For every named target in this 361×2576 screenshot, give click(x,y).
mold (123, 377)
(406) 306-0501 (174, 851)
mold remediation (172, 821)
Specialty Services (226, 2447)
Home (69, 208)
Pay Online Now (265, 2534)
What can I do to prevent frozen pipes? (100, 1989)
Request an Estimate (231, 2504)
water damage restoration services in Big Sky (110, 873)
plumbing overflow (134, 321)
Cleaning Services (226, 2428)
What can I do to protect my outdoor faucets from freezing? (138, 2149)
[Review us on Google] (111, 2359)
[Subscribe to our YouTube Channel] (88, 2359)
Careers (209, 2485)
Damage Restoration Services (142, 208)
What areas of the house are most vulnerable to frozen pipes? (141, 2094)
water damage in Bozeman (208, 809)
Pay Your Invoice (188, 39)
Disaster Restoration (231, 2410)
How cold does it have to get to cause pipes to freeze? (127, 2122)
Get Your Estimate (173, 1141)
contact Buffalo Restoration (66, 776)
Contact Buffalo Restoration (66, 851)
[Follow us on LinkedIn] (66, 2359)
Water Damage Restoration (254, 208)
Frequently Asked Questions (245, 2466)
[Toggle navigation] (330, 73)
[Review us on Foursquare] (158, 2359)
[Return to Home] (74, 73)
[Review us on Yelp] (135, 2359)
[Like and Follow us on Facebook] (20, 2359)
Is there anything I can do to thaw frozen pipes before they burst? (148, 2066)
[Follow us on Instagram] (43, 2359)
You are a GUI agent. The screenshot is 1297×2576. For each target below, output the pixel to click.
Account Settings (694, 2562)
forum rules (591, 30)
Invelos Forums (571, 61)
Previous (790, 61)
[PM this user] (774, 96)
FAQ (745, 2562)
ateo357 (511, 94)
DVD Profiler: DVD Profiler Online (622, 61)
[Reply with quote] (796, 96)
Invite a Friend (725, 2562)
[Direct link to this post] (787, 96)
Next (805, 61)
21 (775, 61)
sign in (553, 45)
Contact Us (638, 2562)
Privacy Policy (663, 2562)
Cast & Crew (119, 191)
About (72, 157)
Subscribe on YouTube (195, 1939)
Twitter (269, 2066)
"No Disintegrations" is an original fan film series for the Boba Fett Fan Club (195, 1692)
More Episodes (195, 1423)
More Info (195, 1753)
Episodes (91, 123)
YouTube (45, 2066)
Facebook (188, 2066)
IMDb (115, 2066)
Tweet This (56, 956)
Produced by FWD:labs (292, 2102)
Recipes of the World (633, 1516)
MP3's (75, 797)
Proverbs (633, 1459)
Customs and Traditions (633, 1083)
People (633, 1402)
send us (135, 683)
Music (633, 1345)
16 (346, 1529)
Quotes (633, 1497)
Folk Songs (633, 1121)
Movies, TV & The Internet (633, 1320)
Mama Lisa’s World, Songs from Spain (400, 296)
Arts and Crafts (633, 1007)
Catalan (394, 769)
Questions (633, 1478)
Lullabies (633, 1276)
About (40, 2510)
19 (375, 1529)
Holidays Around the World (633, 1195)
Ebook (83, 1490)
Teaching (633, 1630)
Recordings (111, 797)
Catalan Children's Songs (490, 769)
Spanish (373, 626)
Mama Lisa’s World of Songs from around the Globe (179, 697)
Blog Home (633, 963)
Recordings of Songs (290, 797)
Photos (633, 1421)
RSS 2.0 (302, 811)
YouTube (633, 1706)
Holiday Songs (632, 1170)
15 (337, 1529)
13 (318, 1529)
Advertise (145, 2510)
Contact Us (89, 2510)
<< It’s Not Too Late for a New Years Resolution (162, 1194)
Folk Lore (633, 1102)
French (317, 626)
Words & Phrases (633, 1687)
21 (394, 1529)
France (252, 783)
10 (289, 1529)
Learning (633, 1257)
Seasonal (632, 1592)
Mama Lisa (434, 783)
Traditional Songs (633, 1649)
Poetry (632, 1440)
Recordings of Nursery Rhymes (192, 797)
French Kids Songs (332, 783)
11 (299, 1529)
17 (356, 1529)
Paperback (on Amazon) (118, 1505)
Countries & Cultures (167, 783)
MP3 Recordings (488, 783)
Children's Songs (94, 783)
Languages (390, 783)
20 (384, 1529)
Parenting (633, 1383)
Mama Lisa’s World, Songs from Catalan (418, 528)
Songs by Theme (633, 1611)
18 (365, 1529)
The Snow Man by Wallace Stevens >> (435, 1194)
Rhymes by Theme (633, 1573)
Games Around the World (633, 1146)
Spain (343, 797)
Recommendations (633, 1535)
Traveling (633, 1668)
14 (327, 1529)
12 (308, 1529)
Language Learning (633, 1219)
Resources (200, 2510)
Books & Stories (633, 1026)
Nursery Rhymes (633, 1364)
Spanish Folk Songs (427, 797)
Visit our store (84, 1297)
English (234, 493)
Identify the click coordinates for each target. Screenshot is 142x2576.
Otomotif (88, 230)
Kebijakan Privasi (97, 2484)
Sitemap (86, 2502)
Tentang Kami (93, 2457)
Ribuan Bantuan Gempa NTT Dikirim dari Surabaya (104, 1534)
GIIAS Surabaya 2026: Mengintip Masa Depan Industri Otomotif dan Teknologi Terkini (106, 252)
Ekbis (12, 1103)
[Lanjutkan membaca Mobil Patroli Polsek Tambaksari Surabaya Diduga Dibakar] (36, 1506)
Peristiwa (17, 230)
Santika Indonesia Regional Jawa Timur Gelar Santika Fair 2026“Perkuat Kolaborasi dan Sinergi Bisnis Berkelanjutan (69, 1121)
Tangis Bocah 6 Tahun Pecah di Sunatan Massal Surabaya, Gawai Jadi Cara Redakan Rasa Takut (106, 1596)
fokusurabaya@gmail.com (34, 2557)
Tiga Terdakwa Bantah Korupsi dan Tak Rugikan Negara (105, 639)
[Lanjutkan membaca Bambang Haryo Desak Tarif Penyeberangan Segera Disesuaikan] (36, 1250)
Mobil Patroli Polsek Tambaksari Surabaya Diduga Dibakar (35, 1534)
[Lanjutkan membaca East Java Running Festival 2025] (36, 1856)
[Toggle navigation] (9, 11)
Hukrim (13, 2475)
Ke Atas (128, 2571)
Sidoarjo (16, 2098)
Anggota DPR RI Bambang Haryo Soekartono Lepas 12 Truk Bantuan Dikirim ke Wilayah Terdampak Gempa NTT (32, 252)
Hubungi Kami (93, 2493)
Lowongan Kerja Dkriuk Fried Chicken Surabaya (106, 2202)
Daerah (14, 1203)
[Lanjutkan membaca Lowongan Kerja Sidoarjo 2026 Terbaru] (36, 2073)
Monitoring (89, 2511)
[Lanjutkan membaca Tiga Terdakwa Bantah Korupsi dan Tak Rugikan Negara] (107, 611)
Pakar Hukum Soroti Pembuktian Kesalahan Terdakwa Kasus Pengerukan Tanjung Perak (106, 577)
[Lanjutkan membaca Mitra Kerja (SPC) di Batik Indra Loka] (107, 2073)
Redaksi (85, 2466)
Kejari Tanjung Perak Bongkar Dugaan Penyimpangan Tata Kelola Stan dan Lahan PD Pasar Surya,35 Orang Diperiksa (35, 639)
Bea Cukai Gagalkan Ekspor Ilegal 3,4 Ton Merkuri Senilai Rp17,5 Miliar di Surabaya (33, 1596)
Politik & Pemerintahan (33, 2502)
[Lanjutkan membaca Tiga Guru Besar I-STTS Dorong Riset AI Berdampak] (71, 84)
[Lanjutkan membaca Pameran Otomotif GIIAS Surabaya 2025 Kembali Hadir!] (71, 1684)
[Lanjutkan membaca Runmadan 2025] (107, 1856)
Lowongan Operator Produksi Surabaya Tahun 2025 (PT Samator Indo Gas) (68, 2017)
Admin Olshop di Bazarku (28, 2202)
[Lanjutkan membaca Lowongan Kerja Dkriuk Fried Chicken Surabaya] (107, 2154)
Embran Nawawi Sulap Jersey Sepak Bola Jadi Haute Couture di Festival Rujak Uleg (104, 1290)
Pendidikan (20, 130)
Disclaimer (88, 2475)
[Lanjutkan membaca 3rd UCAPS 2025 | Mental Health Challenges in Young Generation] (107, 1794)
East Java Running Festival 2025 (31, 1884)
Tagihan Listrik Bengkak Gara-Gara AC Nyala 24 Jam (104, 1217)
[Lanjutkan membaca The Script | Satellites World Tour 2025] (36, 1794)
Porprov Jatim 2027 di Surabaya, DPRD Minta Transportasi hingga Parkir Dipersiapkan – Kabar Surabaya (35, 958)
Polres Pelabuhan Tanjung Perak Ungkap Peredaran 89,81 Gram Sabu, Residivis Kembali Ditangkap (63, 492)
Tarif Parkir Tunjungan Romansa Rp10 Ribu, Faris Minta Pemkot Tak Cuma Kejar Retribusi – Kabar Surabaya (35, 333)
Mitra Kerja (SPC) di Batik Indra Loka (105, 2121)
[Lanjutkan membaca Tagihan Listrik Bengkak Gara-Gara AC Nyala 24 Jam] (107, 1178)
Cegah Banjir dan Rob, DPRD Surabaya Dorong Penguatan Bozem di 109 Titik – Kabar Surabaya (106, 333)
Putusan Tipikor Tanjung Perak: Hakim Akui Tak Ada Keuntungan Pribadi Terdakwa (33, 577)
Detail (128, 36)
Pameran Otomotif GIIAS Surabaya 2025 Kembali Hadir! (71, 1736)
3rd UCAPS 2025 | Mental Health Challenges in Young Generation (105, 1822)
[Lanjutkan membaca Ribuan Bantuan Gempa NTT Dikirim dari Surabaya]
*-*-*
• Your goal: Could you return, word for word, only the lines running from the first line of the material above to the line that contains "What can I do to protect", inclusive?

• Answer space:
For every named target in this 361×2576 screenshot, give click(x,y).
mold (123, 377)
(406) 306-0501 (174, 851)
mold remediation (172, 821)
Specialty Services (226, 2447)
Home (69, 208)
Pay Online Now (265, 2534)
What can I do to prevent frozen pipes? (100, 1989)
Request an Estimate (231, 2504)
water damage restoration services in Big Sky (110, 873)
plumbing overflow (134, 321)
Cleaning Services (226, 2428)
What can I do to protect my outdoor faucets from freezing? (138, 2149)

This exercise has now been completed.